Aim of the exercise
Exact reproduction required: the lines below from the line with "Wholesale (264, 1929)" to the line with "Impressum (465, 2542)", both ends included, and no others.

Entries supplied
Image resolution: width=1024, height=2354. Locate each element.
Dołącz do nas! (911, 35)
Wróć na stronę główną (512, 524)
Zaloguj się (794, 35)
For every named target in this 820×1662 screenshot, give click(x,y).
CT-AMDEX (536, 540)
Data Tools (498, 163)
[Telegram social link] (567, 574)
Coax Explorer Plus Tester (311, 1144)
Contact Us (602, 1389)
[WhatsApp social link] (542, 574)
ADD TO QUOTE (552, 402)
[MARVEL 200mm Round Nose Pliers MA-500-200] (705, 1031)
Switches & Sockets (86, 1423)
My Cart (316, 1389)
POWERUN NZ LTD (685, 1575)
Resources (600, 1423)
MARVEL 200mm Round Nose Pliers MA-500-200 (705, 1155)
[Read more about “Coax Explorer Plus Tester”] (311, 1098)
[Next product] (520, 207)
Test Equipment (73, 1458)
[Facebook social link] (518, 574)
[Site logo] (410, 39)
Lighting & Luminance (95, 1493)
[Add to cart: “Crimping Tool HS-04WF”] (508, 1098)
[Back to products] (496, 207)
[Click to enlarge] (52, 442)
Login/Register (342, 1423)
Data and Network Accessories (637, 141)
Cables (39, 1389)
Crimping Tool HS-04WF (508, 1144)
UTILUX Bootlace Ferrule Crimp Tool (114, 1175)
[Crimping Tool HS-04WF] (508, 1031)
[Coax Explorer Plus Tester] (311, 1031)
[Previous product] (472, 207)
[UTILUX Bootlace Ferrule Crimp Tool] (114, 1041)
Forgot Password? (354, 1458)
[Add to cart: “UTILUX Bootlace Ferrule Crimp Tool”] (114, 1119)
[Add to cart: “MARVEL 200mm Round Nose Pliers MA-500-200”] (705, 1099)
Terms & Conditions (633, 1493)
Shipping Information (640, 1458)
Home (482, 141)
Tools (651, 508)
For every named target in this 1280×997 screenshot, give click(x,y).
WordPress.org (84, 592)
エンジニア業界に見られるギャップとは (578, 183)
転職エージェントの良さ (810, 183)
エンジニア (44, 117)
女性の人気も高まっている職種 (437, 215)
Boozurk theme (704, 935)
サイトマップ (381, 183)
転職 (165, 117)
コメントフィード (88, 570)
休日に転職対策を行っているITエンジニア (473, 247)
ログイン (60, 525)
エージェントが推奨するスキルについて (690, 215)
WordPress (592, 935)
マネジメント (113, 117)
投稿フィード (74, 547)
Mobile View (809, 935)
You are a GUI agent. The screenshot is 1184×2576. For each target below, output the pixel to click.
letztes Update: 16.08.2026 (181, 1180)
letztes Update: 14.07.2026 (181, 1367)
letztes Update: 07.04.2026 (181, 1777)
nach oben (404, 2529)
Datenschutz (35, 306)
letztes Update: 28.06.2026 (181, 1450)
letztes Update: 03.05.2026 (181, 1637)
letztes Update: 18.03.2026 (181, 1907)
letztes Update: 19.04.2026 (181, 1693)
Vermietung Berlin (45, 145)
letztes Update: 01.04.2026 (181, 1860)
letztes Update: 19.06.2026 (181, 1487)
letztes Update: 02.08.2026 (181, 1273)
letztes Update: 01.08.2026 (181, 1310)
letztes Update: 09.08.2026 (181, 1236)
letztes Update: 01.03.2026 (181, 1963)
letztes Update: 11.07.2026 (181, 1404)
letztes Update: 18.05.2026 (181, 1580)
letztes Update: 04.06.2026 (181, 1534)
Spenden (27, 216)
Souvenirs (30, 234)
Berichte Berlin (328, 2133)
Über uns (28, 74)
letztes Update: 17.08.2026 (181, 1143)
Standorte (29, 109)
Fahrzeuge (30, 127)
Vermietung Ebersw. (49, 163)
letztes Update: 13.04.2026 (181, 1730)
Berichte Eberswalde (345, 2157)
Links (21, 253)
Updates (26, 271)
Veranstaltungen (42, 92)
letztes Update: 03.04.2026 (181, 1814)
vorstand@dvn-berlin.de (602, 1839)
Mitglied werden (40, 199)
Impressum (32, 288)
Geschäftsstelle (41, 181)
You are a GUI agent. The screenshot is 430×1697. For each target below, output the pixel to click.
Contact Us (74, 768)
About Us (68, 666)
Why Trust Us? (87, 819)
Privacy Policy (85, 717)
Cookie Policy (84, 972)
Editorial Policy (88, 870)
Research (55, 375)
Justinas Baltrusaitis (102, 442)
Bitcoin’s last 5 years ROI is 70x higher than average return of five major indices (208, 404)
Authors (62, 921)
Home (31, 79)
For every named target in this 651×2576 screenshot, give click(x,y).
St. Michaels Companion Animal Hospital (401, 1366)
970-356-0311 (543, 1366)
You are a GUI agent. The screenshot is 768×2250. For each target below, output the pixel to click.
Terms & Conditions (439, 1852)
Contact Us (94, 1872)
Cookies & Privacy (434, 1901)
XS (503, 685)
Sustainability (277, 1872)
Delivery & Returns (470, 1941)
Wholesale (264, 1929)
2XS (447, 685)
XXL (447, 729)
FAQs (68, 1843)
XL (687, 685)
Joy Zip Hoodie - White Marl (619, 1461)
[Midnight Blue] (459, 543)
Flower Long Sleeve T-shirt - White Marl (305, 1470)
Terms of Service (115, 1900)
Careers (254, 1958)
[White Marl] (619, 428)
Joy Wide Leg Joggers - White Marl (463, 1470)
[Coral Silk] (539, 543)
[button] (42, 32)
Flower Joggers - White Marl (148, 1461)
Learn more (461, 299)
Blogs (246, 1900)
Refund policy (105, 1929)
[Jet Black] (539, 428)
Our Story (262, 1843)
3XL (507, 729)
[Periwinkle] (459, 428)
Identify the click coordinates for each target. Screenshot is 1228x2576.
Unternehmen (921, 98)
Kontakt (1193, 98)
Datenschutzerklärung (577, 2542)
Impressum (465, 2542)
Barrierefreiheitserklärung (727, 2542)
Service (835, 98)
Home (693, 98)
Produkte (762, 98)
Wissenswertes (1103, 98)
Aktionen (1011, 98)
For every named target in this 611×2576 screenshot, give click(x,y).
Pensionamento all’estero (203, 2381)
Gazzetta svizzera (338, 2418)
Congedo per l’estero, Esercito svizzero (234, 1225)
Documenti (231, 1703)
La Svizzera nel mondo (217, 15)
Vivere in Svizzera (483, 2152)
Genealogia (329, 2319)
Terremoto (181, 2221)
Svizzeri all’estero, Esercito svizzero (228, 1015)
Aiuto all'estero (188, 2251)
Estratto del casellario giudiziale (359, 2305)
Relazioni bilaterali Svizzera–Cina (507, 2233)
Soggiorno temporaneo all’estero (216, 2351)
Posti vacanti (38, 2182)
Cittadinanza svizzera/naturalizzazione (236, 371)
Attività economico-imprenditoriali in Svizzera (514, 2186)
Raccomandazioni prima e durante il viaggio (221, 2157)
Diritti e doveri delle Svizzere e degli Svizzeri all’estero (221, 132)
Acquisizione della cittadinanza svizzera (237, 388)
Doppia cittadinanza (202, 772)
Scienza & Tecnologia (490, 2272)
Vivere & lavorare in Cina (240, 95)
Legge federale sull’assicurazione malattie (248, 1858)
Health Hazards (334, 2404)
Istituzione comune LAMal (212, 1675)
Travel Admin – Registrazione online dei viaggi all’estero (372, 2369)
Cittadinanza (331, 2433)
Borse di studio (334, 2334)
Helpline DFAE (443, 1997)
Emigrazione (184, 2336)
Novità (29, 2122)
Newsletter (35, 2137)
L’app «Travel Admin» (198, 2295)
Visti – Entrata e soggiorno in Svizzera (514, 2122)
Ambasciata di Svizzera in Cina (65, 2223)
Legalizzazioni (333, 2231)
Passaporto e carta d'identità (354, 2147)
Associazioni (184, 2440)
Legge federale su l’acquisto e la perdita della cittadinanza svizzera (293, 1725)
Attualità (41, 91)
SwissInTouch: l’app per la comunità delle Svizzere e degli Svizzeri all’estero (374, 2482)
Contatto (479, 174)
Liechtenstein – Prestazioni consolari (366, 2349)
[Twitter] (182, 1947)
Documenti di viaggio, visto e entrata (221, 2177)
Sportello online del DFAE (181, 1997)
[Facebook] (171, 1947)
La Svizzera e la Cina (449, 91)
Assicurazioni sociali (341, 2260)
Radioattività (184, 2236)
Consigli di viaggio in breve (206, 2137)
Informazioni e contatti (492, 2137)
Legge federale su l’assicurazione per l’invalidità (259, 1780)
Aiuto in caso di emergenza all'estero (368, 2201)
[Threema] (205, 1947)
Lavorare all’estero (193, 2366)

Written solution
Wholesale (264, 1929)
2XS (447, 685)
XXL (447, 729)
FAQs (68, 1843)
XL (687, 685)
Joy Zip Hoodie - White Marl (619, 1461)
[Midnight Blue] (459, 543)
Flower Long Sleeve T-shirt - White Marl (305, 1470)
Terms of Service (115, 1900)
Careers (254, 1958)
[White Marl] (619, 428)
Joy Wide Leg Joggers - White Marl (463, 1470)
[Coral Silk] (539, 543)
[button] (42, 32)
Flower Joggers - White Marl (148, 1461)
Learn more (461, 299)
Blogs (246, 1900)
Refund policy (105, 1929)
[Jet Black] (539, 428)
Our Story (262, 1843)
3XL (507, 729)
[Periwinkle] (459, 428)
Identify the click coordinates for each target. Screenshot is 1228x2576.
Unternehmen (921, 98)
Kontakt (1193, 98)
Datenschutzerklärung (577, 2542)
Impressum (465, 2542)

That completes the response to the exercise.